**ISTRUZIONI DELL'ESERCIZIO**
Restituisca testualmente la parte del brano su Velleda che si apre con le parole contenenti "In questa occasione" e si chiude con "una fiamma divina.".

═══ BRANO PROPOSTO

Nel corso della rivolta si potrebbe pensare che se Gaio Giulio Civile rappresentava
per i ribelli una guida sul campo con la forza delle armi e la strategia del
combattimento, Velleda li guidava spiritualmente, in modo più intimo e silenzioso,
incitandoli nel profondo e incoraggiandoli verso la riconquista della libertà. Così i
guerrieri combattevano con il corpo e con l’anima, uniti verso un unico scopo.
Quando sorgevano conflitti interni fra le tribù, i loro capi si rivolgevano alla
druidessa e a Civile per stipulare accordi che potessero mantenere la pace nel paese.
Così, a proposito dell’ostilità fra il popolo dei tencteri e quello degli agrippinesi,
questi ultimi si pronunciarono in tal modo: “Avremo come giudici Civile e Velleda,
davanti ai quali ratificheremo i nostri patti” (3).
In questa occasione i portavoce degli agrippinesi, che si erano recati dalla profetessa
per chiederle consiglio, raccontarono che non furono ammessi alla sua presenza,
poiché nessuno poteva avvicinarsi a lei, nessuno poteva vedere il suo viso, nessuno
poteva ascoltare la sua voce. L’unico modo per parlarle era tramite il suo
messaggero, che dopo averla consultata ne riferiva i responsi sibillini, “quasi
intermediario del nume” (4). Così cresceva intorno a lei un’aura di mistero e
solennità, forte e luminosa come una fiamma divina.

══════
═══ RIGHE DI DATI

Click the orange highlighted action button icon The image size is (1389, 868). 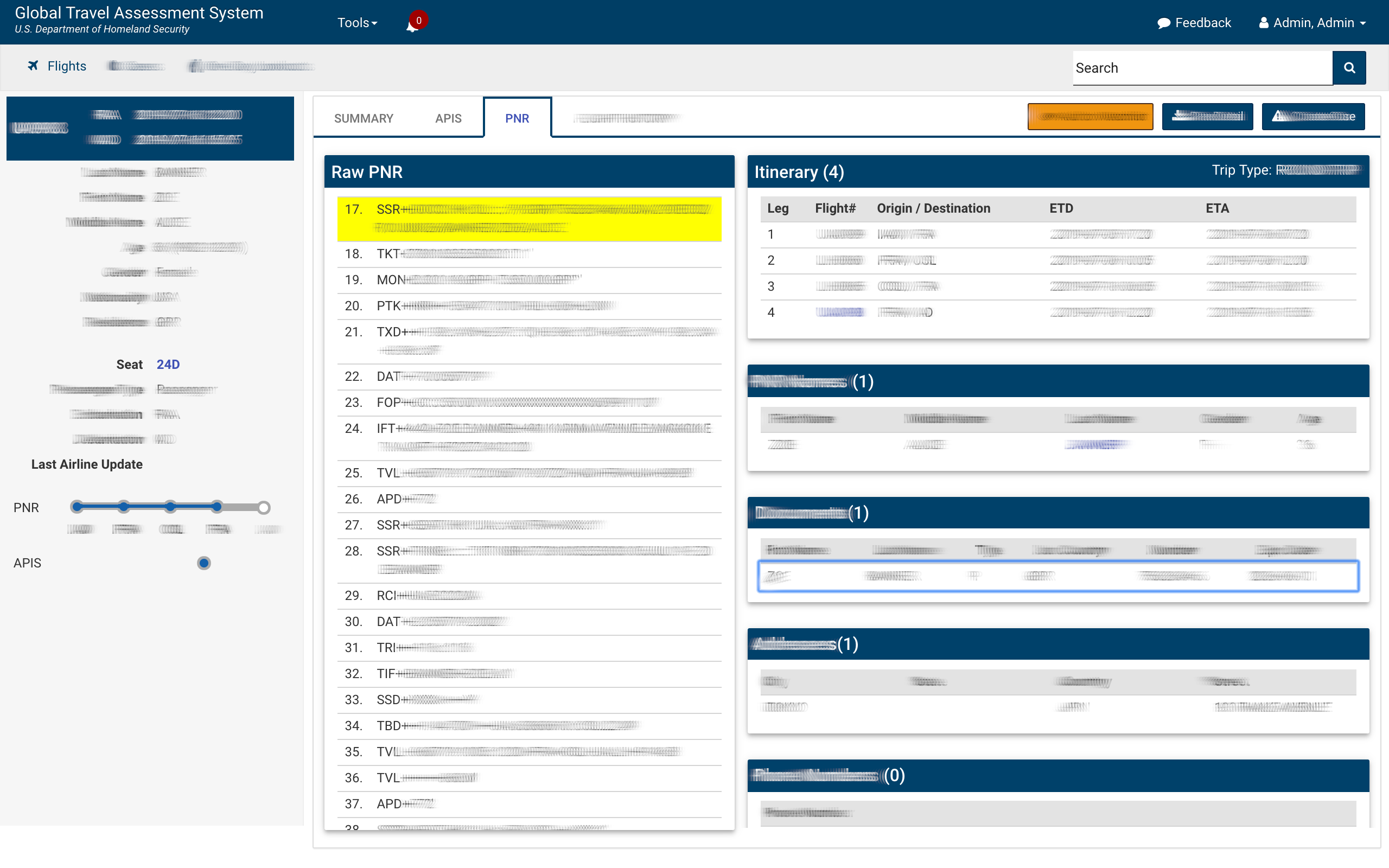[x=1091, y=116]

══════
═══ RIGHE DI DATI

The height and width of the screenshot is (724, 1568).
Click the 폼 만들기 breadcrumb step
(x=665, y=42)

══════

**IN RISPOSTA**
In questa occasione i portavoce degli agrippinesi, che si erano recati dalla profetessa
per chiederle consiglio, raccontarono che non furono ammessi alla sua presenza,
poiché nessuno poteva avvicinarsi a lei, nessuno poteva vedere il suo viso, nessuno
poteva ascoltare la sua voce. L’unico modo per parlarle era tramite il suo
messaggero, che dopo averla consultata ne riferiva i responsi sibillini, “quasi
intermediario del nume” (4). Così cresceva intorno a lei un’aura di mistero e
solennità, forte e luminosa come una fiamma divina.